Records drawn from a dataset:
_ _ _ _ _

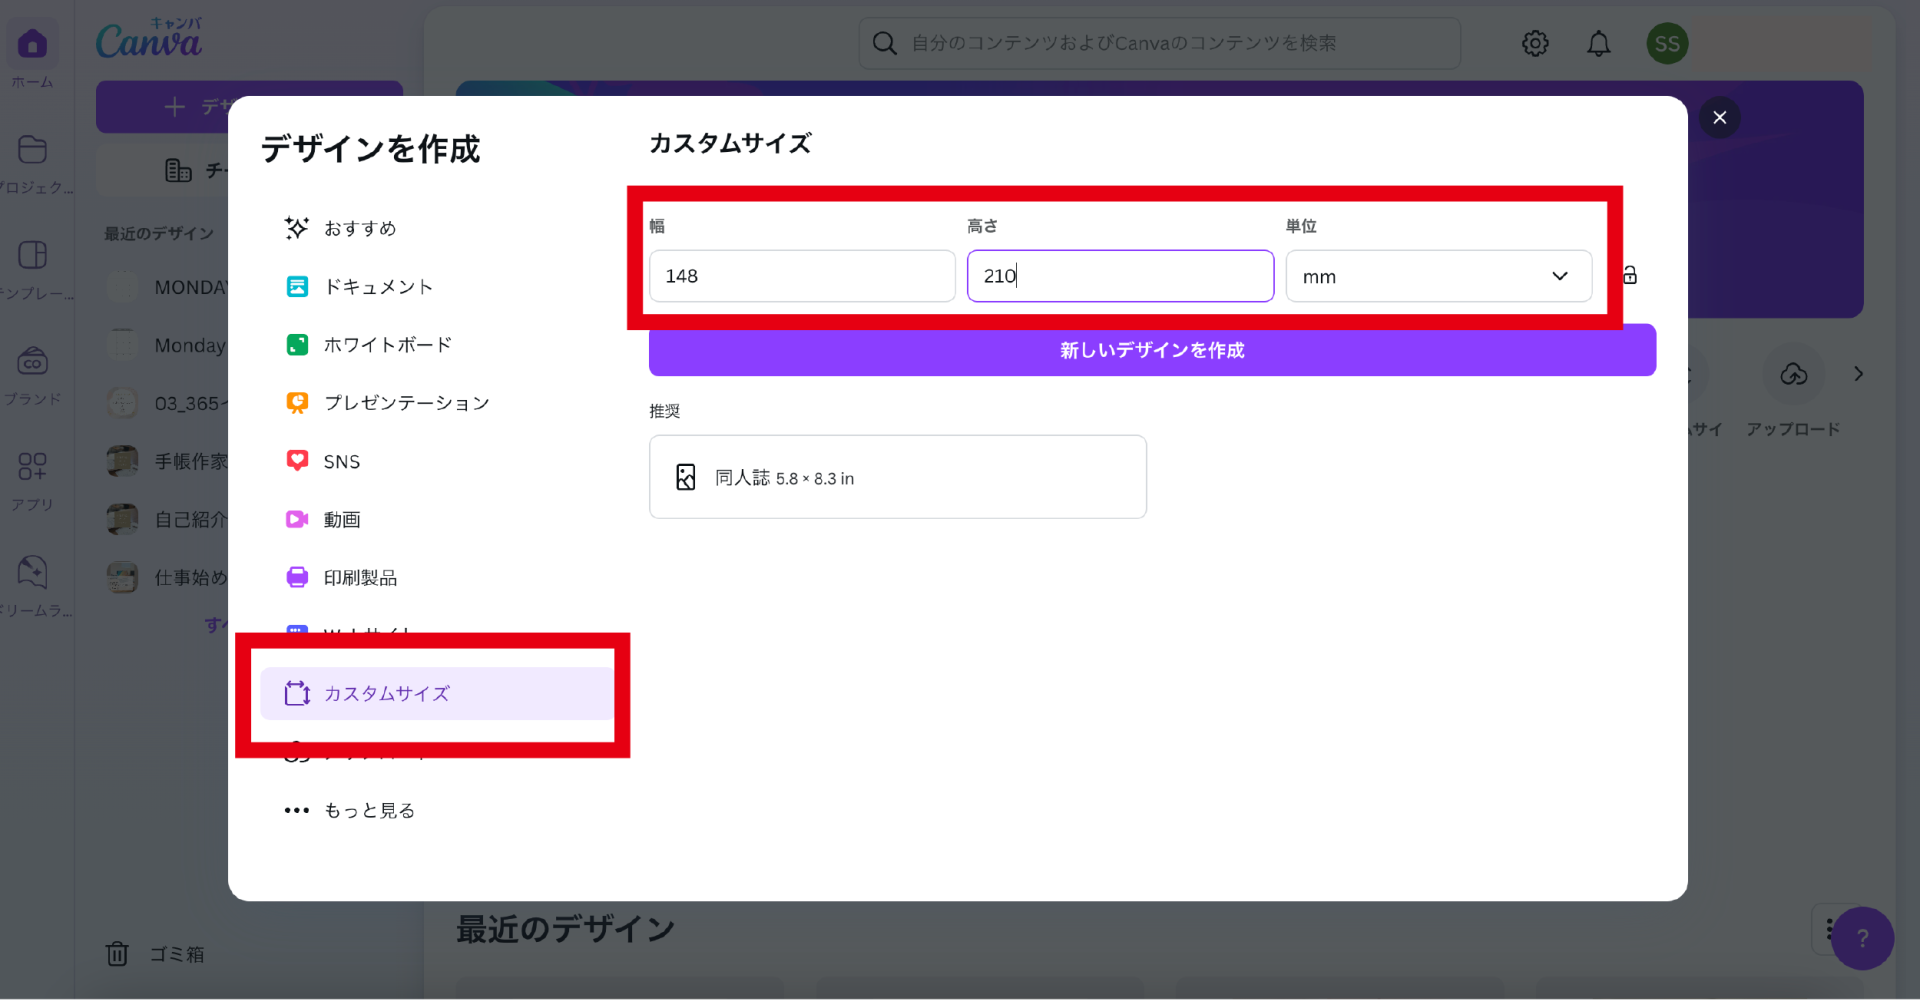Click 新しいデザインを作成 button
The image size is (1920, 1008).
click(1152, 351)
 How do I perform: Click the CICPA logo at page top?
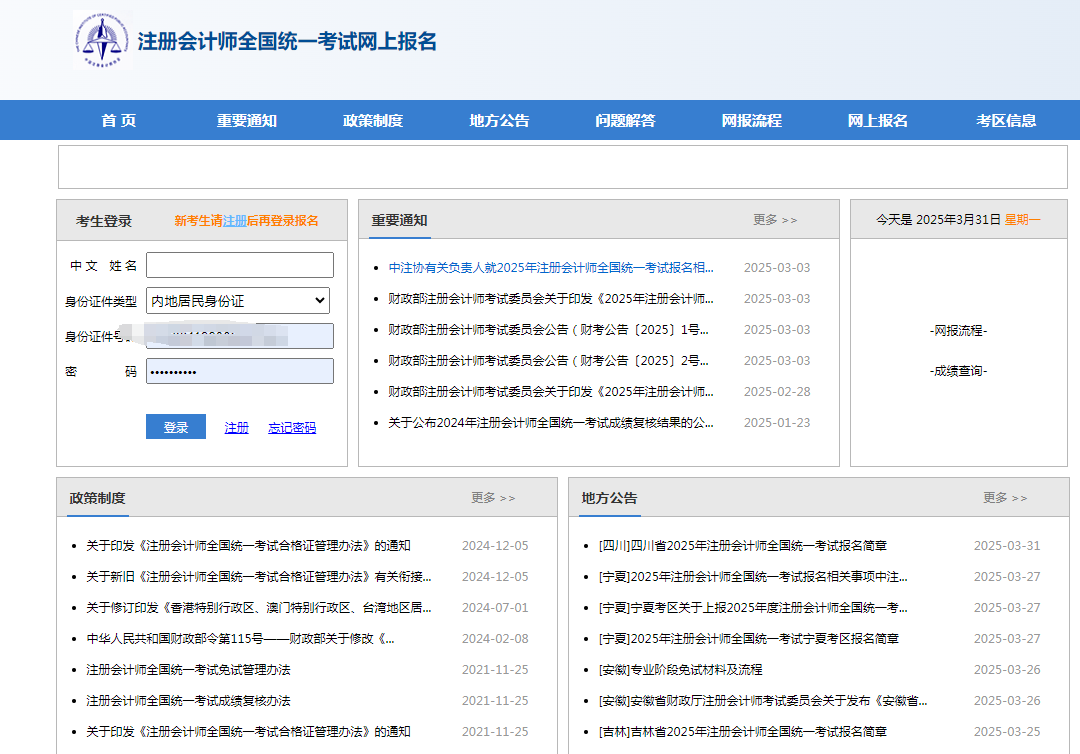pyautogui.click(x=100, y=43)
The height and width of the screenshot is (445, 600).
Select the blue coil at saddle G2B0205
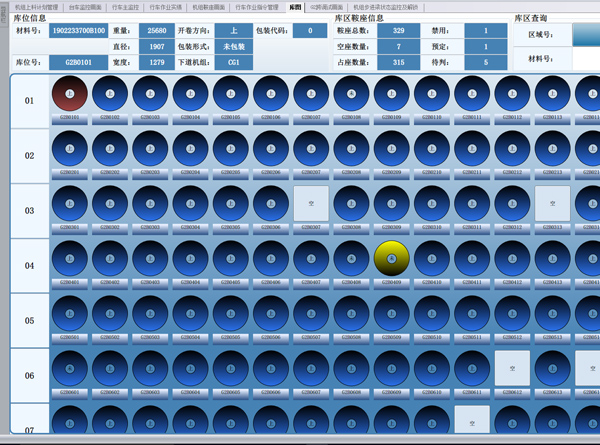[x=231, y=150]
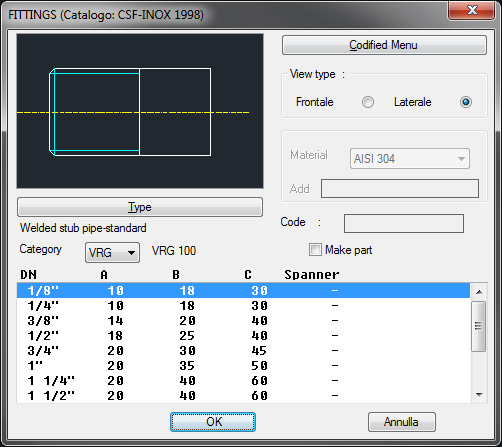The width and height of the screenshot is (502, 447).
Task: Cancel with the Annulla button
Action: tap(402, 422)
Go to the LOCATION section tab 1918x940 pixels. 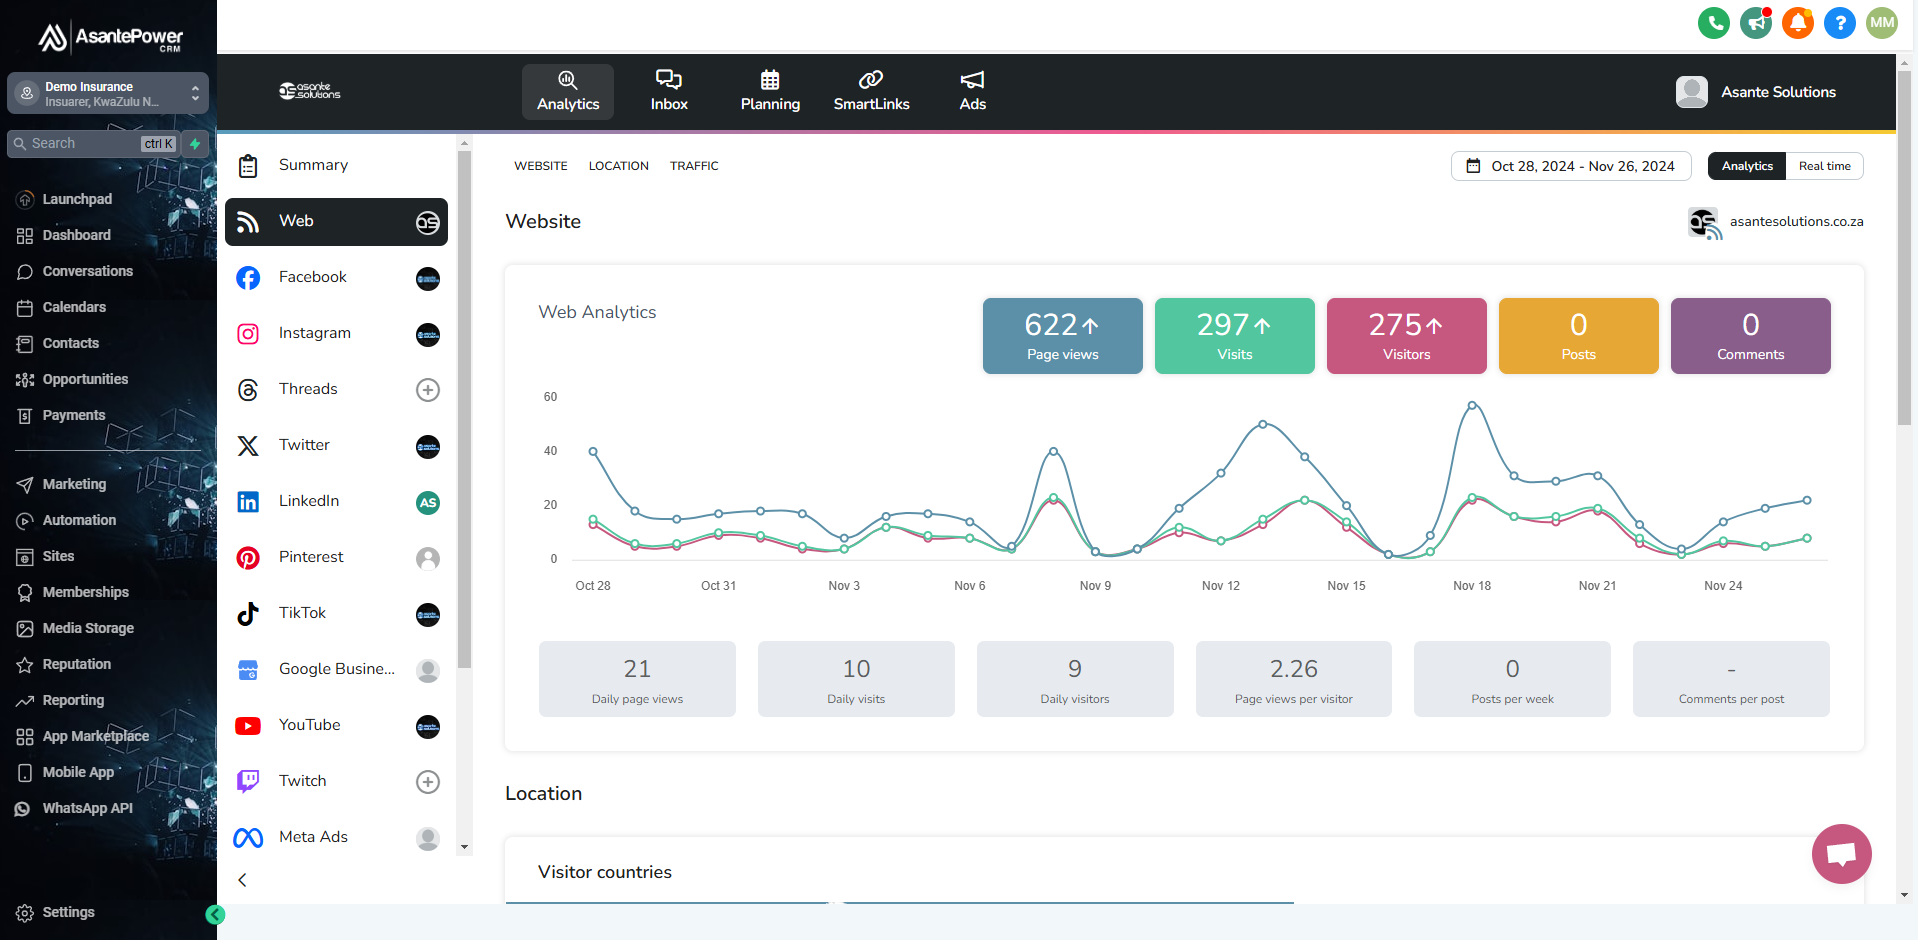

_ _ _ _ _

Your task
Return the lines exactly, from the one containing "How do I perform: Click" through the last line above, including both ends and excluding every picture.

Result for this exercise
 How do I perform: Click the CICPA logo at page top?
pyautogui.click(x=100, y=43)
The height and width of the screenshot is (445, 600).
Select the blue coil at saddle G2B0205
[x=231, y=150]
The width and height of the screenshot is (502, 447).
Task: Cancel with the Annulla button
Action: tap(402, 422)
Go to the LOCATION section tab 1918x940 pixels. 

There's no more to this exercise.